Companies discovering possible unlawful activity frequently hire outside counsel to perform an internal investigation. The attorneys and their agents, such as accountants, interview key personnel and review business records. Investigators typically generate interview memoranda, chronologies, legal analyses, and summary reports. These investigative documents are shielded from disclosure to third parties by the attorney-client privilege and work product doctrines. See e.g., Better Government Bureau v. McGraw, 106 F.3d 582 (4th Cir. 1997). But see In re Grand Jury Subpoena Dated May 9, 2001, 179 F. Supp. 2d 270 (S.D.N.Y. 2001) (business advice and lobbying not protected).
Counsel must be able to guide companies not only through the process of conducting an internal investigation, but also the decision of what to do when that investigation reveals potentially criminal conduct. The most difficult question to answer will typically be: Should the corporation turn the materials over to the regulating government agency? This tough question is arising more often as prosecutors increasingly seek waivers of the corporate attorney-client privilege as a component of any negotiated settlement.
The benefits of making timely disclosure to the government are often significant and may range from a reduced penalty in exchange for a plea, to a grant of immunity. The extent and importance of these benefits, however, often varies with the conduct at issue, the industry involved, and whether the client faces potential collateral consequences, such as debarment from government business.
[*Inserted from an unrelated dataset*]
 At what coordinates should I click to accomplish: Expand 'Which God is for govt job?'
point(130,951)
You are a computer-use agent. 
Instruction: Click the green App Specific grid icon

Because any information provided to the government may lose the protections of the attorney-client privilege and work product against third parties, it is important to consider potential consequences and theories of protection.
Selective Waiver: Opposing Positions
A corporation faced with a potential government request for the records of an internal investigation essentially has two choices: 1) disclose to the government in hopes of obtaining leniency, knowing that private civil litigants may be able to obtain the information, or 2) refuse to produce the privileged information to the government and risk harsher treatment. To open a third path, one federal circuit developed a doctrine now referred to as 'selective waiver.' Diversified Industries Inc. v. Meredith, 572 F.2d 596 (8th Cir. 1978) (en banc), held that when a company discloses otherwise protected information to a government agency, the information is not subject to discovery by third parties, because the public benefits when corporations employ outside counsel to investigate possible wrongdoing and protect stockholders and consumers.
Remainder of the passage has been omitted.